Während die Vorinstanzen (LG Köln, Urteil vom 22. Juni 2011 - 28 O 956/10 und OLG Köln Urteil vom 14. Februar 2012 - 15 U 123/11, ZUM 2012, 330 mit  Anmerkung von Prof. Karl-Heinz Ladeur) den Unterlassungsanspruch bejaht hatten, sieht der BGH zwar aufgrund der Unschuldsvermutung und einer möglichen durch die Medienberichterstattung bewirkten Stigmatisierung in der Veröffentlichung eine rechtswidirge Verletzung des Persönlichkeitsrechts. Der Unterlassungsanspruch sei gleichwohl abzulehnen, da nach Verlesung des Protokolls in der öffentlichen Hauptverhandlung eine aktuelle Prozessberichterstattung unter Einbeziehung der beanstandeten Äußerungen zulässig sei und somit die für den Unterlassungsanspruch erforderliche Wiederholungsgefahr entfallen sei. Einem Bericht auf »N24.de« zufolge könnte sich diese Beurteilung nach dem Freispruch für Kachelmann nochmals geändert haben. Kachelmanns Anwälte hatten die Darstellung allerdings im Kontext des konkreten Artikels angegriffen. Eine erneute Veröffentlichung genau in der Art dieses Beitrag ist nach Ansicht des BGH aber nicht zu befürchten.

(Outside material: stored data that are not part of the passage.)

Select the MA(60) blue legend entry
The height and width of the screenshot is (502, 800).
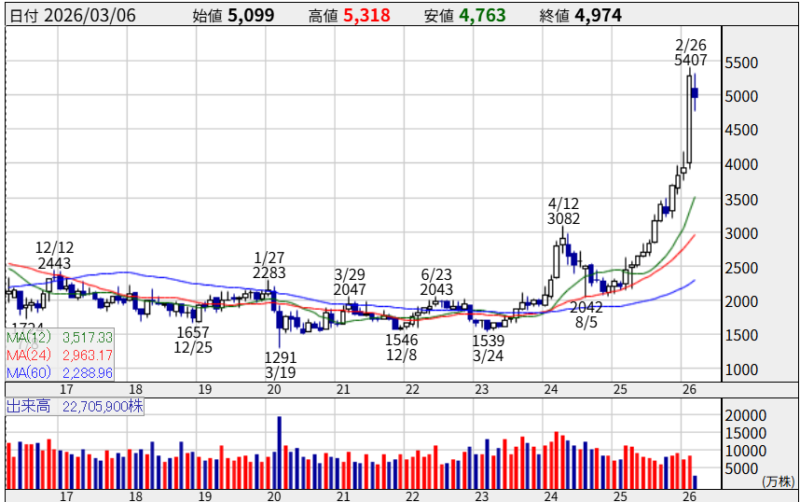59,372
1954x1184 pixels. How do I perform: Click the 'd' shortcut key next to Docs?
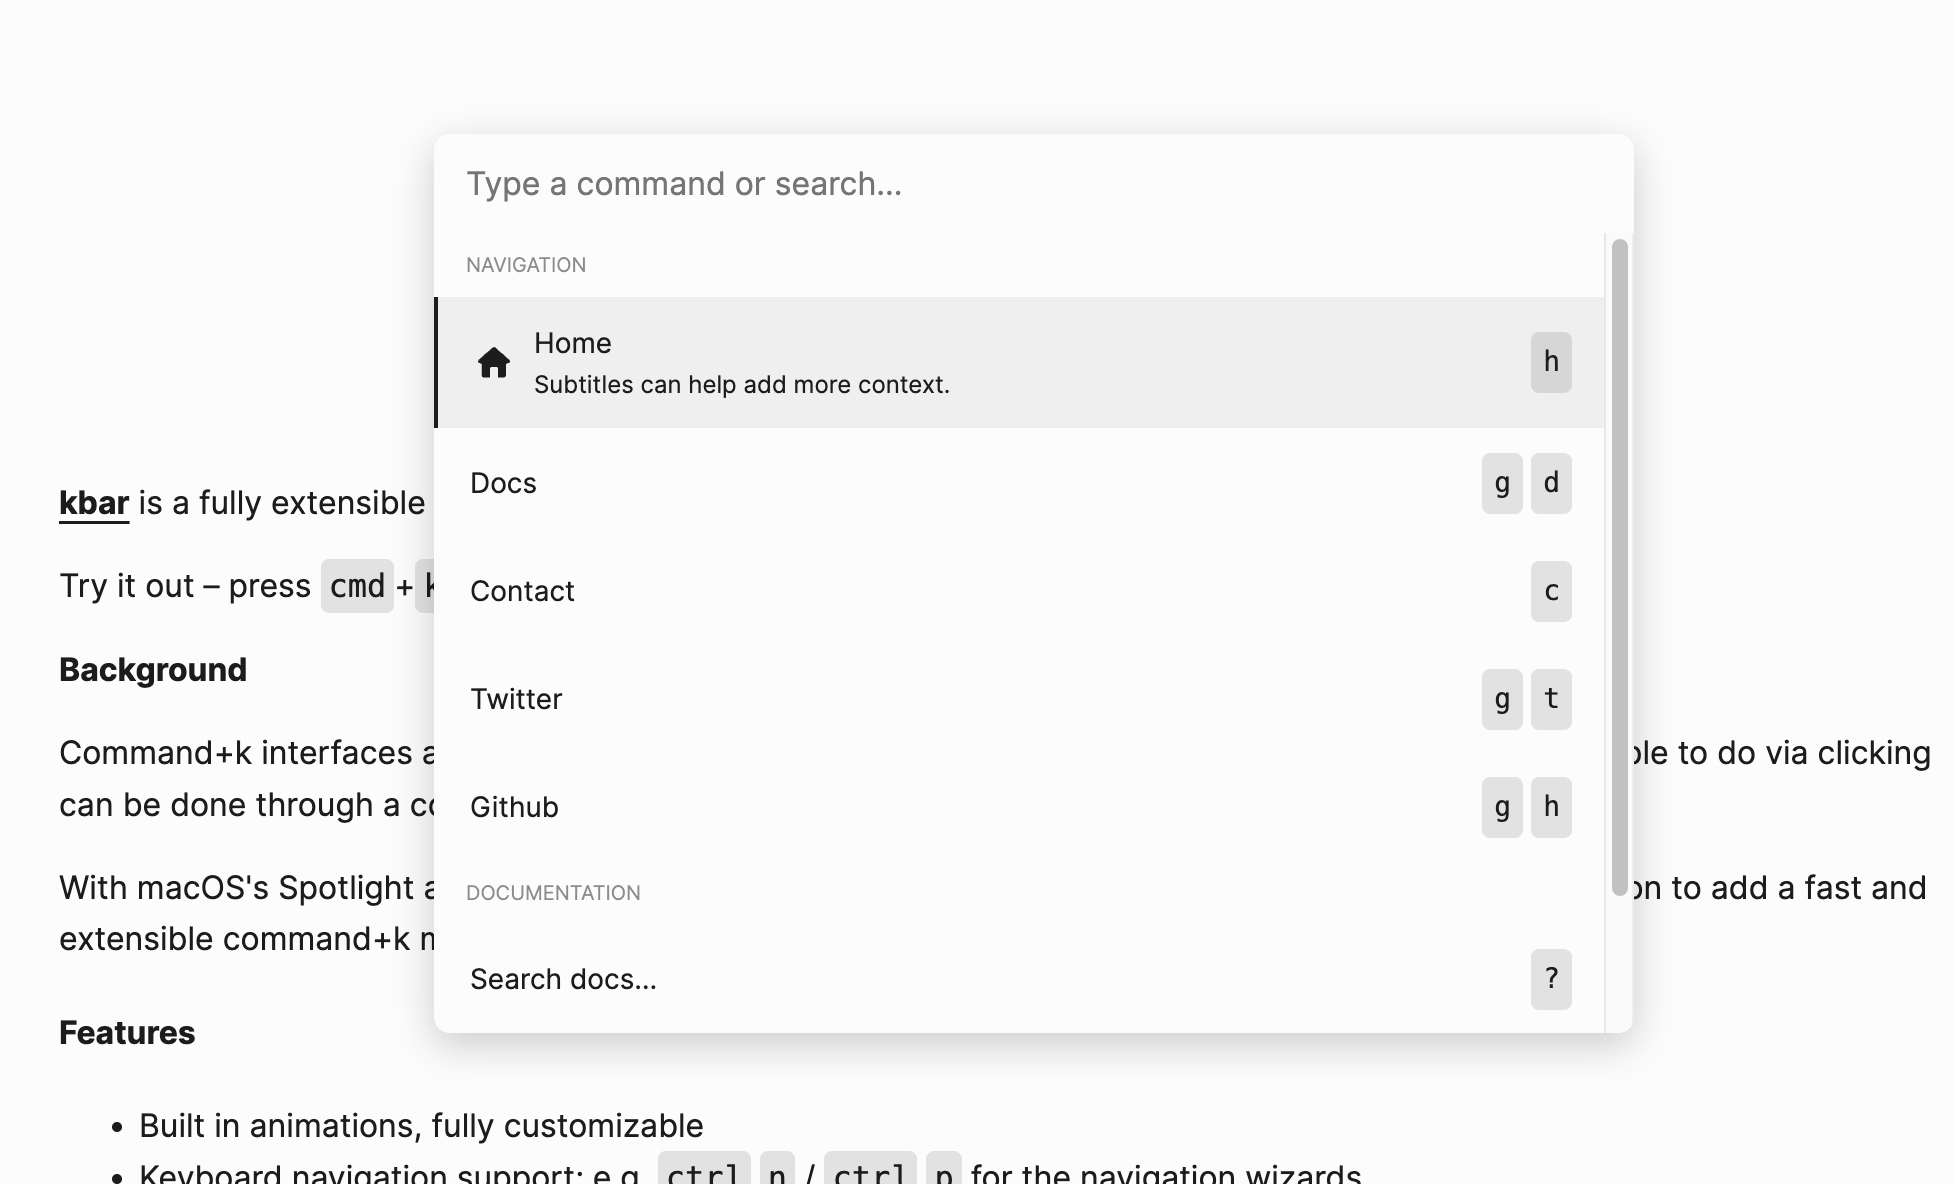click(1551, 483)

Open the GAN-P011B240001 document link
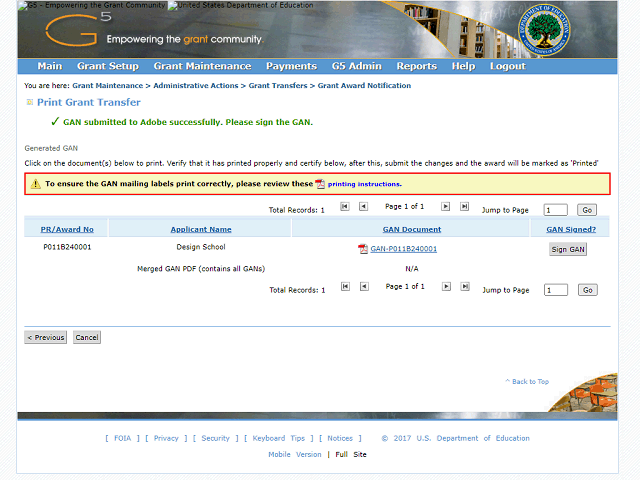tap(403, 249)
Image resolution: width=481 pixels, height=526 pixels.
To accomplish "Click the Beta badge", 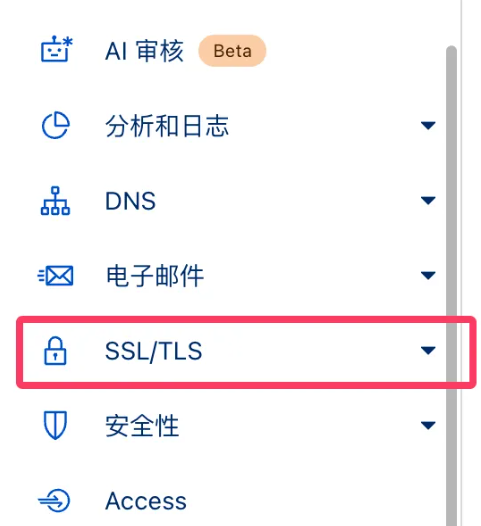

Der Anwalt von Jörg Kachelmann wies nach der Urteilsverkündung laut »N24.de« darauf hin, dass die Feststellung des BGH, der Bericht habe ursprünglich die Privatsphare Kachelmanns verletzt, für eine mögliche Schmerzensgeldklage von großer Bedeutung ist. 

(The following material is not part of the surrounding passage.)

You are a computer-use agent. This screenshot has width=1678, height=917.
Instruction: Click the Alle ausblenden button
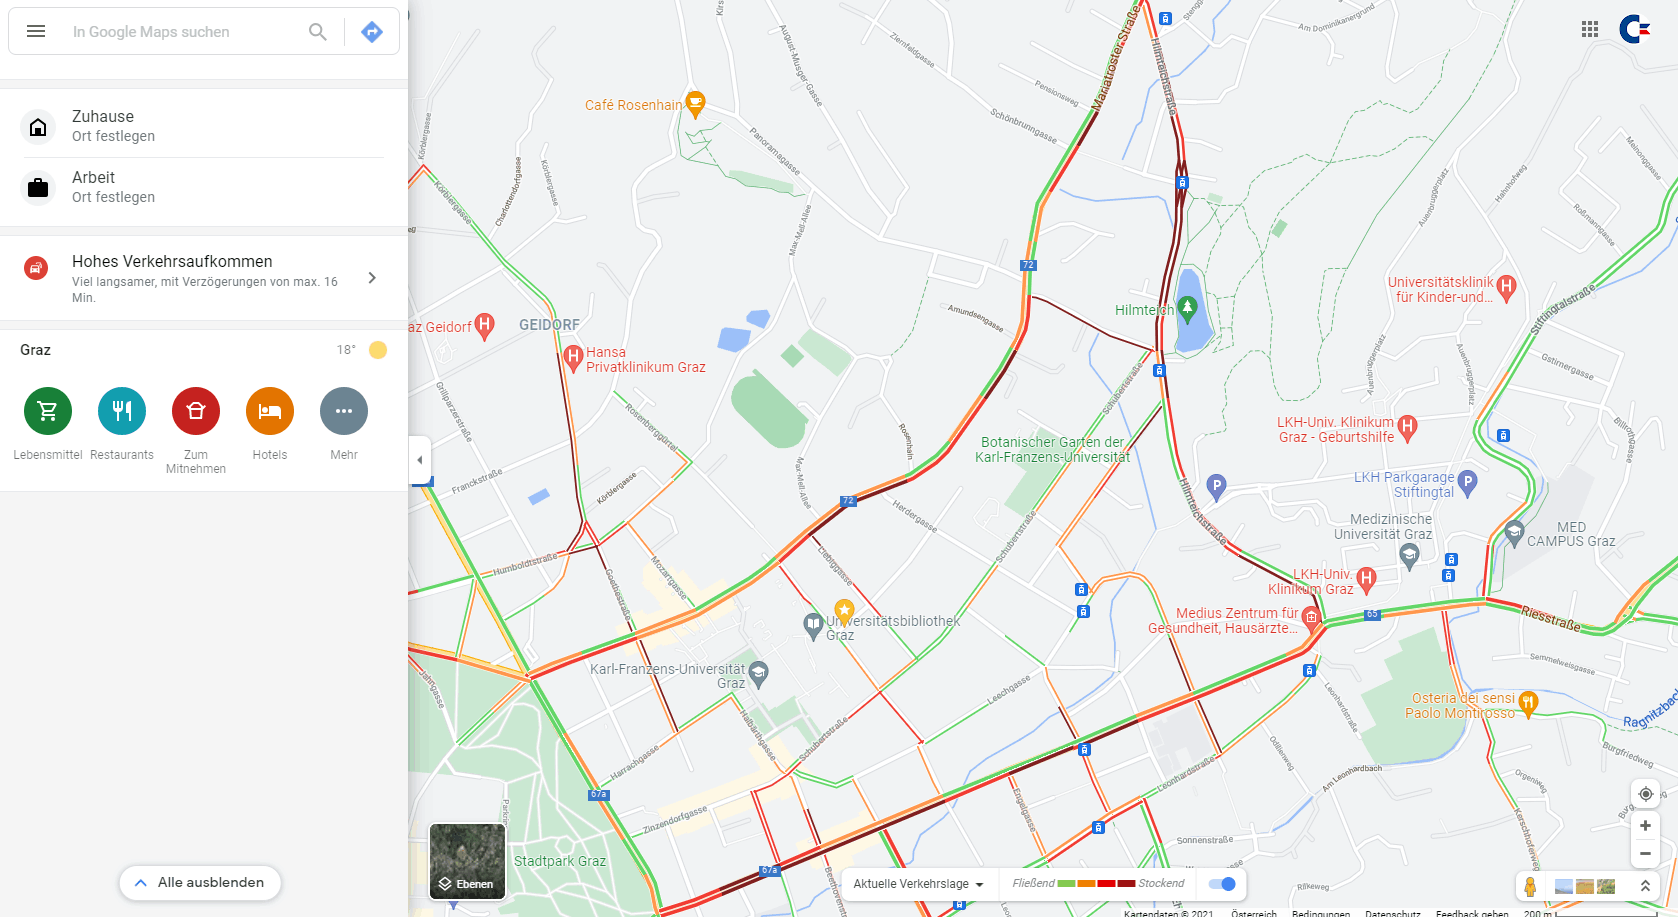point(200,883)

In drei weiteren Verfahren hat der BGH die Nichzulassungsbeschwerden der Presseorgane gegen Entscheidungen des OLG Köln zurückgewiesen, die Unterlassungsanträge Kachelmanns stattgegeben haben (Beschlüsse vom 19. MÄrz 2013, Az.: VI ZR 106/12, VI ZR 107/12, VI ZR 108/12). Hierbei ging es um Berichte über ein Ermittlungsverfahren gegen den Kläger, das wegen eines angeblichen Vorfalls aus dem Jahr 2001 eingeleitet worden war, nachdem eine frühere Freundin Kachelmanns drei Tage nach dessen Festnahme im Jahr 2010 die Justizbehörden darüber informiert hatte. In diesen Fällen haben die Gerichte laut BGH das Vorliegen der Voraussetzungen einer zulässigen Verdachtsberichterstattung verneint, weil schon der für eine Verdachtsberichterstattung erforderliche Mindestbestand an Beweistatsachen nicht gegeben war und zudem die notwendige Stellungnahme des Klägers nicht eingeholt worden war (Urteile des OLG Köln vom 14. Februar 2012, Az. 15 U 130/11, 131/11, 132/11).